Carson's essays on love in ancient Greece. "I think," she says, dreamily,
"those books practically changed my life."
Over the years Ms. Carson, whose work deals
with extremes of passion and eroticism and who creates verse and prose
embedded with references to classical scholarship, has acquired a cult
following.
The director Mike Nichols and his wife,
Diane Sawyer, attend her readings. Mr. Nichols has also discussed directing
her translation of Euripides' "Hippolytus," about the cursed youth whose
stepmother, Phaedra, falls madly in love with him.
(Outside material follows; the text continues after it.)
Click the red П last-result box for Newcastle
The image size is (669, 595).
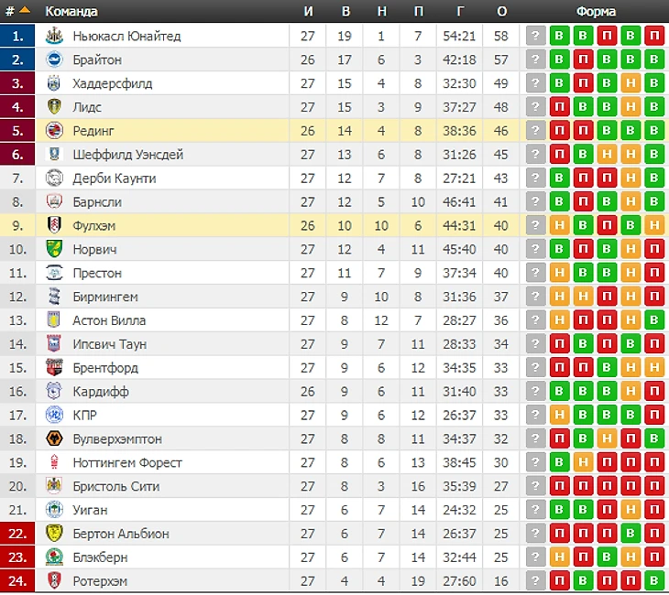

On Monday Ms. Carson's new translation of
Euripides' "Hekabe," also known as "Hecuba," will have a staged reading at
the 92nd Street Y, with a star cast that includes Kathryn Walker, Kate
Burton, Larry Pine, Paul Hecht, David Strathairn, Mary Beth Hurt and Maeve
Kinkead.
The idea for "Hekabe" came from Ms. Walker,
who will also direct the reading. It was written by Euripides sometime in
the mid-fifth century B.C., at the beginning of the Peloponnesian War, which
pitted the Spartan and Athenian alliances against each another. The war
engulfed the entire Greek world on and off for a quarter of a century and
eventually brought about the downfall of Athens.
Ms. Walker said she sees parallels between
that war and America's war in Iraq. "The Greeks were sitting in the Assembly
debating how the captive population should be treated and what traditional
values needed to be compromised," she said. "We're in wartime and facing the
same questions."
In "Hekabe," Euripides used the old story
about the Trojan War as a way of commenting on the war raging during his own
time. When it opens, the Greeks have defeated the Trojans. Hekabe, Queen of
Troy, is a slave. She has witnessed the slaughter of her husband, Priam, and
of all but one of her sons. Her daughter Polyxena is dragged off to become a
human sacrifice; then she discovers the corpse of Polydoros, the one son she
thought had survived the war. Polymestor, the friend she had left him with
for safekeeping, murdered him for his money. Hekabe persuades the Greek
king, Agamemnon, to let her set a trap for Polymestor and blinds him while
the Trojan women kill his children.
"Strange how mortal events converge," the
chorus sings. "Necessity defines us,/making friends of our worst enemies/and
enemies of those who served us well."
Ms. Carson, 53, described the play in her
typically elliptical way, "Euripides had his Quentin Tarantino days." She is
standing in her austere living room, which has almost no furniture. In one
corner is a chair, in the middle of the room, a wooden box. On top of that
box is a metal box, wrapped in ribbon, containing a silver ear. "A votive
object," she said. Tall, lanky and shy, Ms. Carson seems surrounded by an
aura of isolation. "I like being a mode of resistance," she said, explaining
why she refuses to drive a car.
She teaches half time here at the University
of Michigan and spends the rest of the year in Montreal.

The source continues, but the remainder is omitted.